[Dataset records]
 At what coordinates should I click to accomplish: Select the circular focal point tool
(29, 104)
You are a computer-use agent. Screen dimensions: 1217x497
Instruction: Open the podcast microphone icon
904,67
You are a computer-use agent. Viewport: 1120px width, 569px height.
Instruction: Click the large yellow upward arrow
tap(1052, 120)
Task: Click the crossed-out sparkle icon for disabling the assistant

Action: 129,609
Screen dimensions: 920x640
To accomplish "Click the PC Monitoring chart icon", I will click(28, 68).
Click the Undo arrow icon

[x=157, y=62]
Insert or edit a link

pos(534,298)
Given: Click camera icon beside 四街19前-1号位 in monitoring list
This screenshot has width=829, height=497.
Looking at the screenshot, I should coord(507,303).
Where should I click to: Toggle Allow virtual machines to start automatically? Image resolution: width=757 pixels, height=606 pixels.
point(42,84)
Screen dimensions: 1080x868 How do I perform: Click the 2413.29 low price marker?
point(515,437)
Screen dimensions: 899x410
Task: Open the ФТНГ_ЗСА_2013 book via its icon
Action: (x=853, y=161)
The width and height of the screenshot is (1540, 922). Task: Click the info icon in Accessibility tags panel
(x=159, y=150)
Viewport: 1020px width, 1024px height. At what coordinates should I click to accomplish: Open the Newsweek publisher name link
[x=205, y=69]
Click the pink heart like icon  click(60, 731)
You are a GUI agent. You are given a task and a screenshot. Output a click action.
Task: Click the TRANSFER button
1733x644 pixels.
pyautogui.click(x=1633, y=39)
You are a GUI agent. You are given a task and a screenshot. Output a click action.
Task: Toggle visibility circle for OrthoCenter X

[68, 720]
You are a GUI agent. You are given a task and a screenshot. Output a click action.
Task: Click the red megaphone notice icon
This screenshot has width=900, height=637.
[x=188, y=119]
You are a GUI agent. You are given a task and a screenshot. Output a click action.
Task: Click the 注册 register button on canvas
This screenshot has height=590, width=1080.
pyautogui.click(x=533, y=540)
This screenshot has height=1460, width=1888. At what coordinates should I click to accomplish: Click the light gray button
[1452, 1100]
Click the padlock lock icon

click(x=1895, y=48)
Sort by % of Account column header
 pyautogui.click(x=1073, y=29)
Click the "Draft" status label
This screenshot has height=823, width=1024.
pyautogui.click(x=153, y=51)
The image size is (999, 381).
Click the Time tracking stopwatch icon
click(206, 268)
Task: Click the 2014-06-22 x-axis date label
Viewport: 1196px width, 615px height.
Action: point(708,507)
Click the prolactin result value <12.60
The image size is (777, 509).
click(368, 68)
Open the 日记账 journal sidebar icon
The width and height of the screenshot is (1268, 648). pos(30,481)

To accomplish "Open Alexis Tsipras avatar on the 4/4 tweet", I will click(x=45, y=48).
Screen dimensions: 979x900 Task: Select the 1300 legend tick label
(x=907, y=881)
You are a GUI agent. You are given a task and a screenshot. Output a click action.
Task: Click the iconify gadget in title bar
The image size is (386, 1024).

> _EXERCISE INSTRUCTIONS_
Nothing beyond the line that contains "Task: Click the red megaphone notice icon" belongs in the answer; reproduce the entries exactly from their first line through it.

> _RESULT OF THIS TASK_
 At what coordinates should I click to accomplish: Select the circular focal point tool
(29, 104)
You are a computer-use agent. Screen dimensions: 1217x497
Instruction: Open the podcast microphone icon
904,67
You are a computer-use agent. Viewport: 1120px width, 569px height.
Instruction: Click the large yellow upward arrow
tap(1052, 120)
Task: Click the crossed-out sparkle icon for disabling the assistant

Action: 129,609
Screen dimensions: 920x640
To accomplish "Click the PC Monitoring chart icon", I will click(28, 68).
Click the Undo arrow icon

[x=157, y=62]
Insert or edit a link

pos(534,298)
Given: Click camera icon beside 四街19前-1号位 in monitoring list
This screenshot has width=829, height=497.
Looking at the screenshot, I should coord(507,303).
Where should I click to: Toggle Allow virtual machines to start automatically? Image resolution: width=757 pixels, height=606 pixels.
point(42,84)
Screen dimensions: 1080x868 How do I perform: Click the 2413.29 low price marker?
point(515,437)
Screen dimensions: 899x410
Task: Open the ФТНГ_ЗСА_2013 book via its icon
Action: (x=853, y=161)
The width and height of the screenshot is (1540, 922). Task: Click the info icon in Accessibility tags panel
(x=159, y=150)
Viewport: 1020px width, 1024px height. At what coordinates should I click to accomplish: Open the Newsweek publisher name link
[x=205, y=69]
Click the pink heart like icon  click(60, 731)
You are a GUI agent. You are given a task and a screenshot. Output a click action.
Task: Click the TRANSFER button
1733x644 pixels.
pyautogui.click(x=1633, y=39)
You are a GUI agent. You are given a task and a screenshot. Output a click action.
Task: Toggle visibility circle for OrthoCenter X

[68, 720]
You are a GUI agent. You are given a task and a screenshot. Output a click action.
Task: Click the red megaphone notice icon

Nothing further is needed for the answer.